## Task requirements
Lines in the following data that contain the string "card" are to be counted. Report only their number.

Recorded data

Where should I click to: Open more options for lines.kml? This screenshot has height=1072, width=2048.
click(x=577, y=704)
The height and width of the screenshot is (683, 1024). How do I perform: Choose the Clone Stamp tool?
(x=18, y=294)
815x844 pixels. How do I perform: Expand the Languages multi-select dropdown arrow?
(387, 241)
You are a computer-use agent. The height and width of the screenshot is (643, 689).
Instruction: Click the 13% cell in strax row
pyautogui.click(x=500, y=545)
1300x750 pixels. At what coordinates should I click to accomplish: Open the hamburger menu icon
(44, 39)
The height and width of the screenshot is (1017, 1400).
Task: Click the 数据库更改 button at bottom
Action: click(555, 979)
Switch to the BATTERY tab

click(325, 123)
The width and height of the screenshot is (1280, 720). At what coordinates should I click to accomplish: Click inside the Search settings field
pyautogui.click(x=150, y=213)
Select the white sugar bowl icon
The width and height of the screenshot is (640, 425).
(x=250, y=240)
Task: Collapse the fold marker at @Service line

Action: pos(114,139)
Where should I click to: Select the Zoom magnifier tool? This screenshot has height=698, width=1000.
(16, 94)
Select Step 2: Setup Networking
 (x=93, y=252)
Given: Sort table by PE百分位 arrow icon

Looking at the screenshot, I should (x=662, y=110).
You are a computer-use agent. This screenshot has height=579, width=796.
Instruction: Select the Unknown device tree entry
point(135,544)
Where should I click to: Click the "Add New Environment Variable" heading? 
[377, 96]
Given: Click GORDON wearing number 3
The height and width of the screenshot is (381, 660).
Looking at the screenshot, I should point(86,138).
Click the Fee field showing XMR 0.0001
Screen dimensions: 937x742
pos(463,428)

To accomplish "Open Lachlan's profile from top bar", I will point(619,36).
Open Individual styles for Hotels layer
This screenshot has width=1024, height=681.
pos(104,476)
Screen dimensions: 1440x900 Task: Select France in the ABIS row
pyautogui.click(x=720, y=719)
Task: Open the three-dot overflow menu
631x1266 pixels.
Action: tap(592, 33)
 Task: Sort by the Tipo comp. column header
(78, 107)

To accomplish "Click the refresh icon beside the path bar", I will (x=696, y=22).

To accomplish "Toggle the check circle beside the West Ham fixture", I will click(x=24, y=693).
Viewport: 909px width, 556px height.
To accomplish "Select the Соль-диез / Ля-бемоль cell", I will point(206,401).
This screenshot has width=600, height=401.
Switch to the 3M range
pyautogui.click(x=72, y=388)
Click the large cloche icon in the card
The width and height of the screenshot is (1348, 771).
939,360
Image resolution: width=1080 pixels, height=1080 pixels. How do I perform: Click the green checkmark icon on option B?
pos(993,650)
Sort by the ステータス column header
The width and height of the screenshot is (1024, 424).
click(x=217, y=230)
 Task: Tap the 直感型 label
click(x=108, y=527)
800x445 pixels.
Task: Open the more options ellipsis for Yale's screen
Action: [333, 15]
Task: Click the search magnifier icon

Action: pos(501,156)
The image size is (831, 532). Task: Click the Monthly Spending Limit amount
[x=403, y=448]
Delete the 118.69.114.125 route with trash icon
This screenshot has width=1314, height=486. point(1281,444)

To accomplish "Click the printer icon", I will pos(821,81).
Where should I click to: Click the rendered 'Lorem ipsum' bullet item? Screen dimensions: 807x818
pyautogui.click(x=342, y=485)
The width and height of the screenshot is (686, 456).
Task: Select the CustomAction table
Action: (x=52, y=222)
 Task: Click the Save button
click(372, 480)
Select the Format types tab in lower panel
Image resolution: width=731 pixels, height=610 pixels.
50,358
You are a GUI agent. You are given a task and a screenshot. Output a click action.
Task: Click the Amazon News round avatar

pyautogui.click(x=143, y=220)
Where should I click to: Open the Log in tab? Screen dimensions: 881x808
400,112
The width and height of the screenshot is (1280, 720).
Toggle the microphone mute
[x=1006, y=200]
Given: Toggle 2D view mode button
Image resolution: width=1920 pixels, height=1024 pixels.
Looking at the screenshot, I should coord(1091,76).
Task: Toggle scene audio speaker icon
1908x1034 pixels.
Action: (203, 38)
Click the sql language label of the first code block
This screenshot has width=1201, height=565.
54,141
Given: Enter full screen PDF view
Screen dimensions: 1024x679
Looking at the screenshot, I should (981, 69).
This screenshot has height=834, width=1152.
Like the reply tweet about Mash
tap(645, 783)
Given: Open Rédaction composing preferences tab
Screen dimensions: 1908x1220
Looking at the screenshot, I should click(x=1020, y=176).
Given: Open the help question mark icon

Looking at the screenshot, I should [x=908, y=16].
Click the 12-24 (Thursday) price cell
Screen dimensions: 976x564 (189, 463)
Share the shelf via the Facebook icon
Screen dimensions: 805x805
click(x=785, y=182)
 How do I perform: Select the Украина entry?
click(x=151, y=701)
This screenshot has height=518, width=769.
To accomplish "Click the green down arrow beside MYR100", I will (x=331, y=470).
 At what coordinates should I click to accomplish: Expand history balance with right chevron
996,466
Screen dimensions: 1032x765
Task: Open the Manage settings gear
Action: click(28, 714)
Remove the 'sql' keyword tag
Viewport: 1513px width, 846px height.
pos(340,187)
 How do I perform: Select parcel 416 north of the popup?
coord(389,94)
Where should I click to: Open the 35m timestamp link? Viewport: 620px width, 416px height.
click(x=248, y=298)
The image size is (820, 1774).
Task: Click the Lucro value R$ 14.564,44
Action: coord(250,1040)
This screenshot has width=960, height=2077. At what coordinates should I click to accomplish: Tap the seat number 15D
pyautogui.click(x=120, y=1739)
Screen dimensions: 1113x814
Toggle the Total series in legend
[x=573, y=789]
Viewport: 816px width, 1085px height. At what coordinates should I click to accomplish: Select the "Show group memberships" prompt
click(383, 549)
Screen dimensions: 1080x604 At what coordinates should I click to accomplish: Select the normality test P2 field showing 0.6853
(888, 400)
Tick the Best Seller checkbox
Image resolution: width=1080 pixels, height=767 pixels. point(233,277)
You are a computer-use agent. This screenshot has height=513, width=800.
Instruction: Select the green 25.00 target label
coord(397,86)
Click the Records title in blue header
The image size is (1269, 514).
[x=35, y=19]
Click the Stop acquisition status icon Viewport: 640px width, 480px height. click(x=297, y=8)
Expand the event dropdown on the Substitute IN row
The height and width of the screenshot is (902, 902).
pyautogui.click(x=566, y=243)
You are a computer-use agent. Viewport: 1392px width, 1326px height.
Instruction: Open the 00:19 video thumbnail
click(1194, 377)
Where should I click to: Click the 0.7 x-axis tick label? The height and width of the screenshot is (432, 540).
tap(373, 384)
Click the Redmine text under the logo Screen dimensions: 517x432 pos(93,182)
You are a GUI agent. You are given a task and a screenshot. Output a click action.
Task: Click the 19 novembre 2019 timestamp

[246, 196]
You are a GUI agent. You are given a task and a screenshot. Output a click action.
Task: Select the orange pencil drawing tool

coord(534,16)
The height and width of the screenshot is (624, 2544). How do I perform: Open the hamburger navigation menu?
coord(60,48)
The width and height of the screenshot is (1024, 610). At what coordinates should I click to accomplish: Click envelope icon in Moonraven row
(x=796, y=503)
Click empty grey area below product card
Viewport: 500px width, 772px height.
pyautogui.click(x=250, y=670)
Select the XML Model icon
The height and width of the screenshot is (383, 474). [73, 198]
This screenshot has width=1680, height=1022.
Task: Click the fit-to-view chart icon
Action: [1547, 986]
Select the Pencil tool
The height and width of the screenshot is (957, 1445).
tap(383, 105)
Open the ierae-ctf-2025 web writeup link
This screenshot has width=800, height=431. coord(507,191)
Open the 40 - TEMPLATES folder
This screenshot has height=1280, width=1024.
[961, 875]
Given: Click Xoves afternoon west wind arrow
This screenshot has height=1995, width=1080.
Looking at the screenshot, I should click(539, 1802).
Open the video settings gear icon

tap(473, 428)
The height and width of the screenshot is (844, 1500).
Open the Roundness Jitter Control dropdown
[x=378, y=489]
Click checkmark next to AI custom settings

## Response to the task
2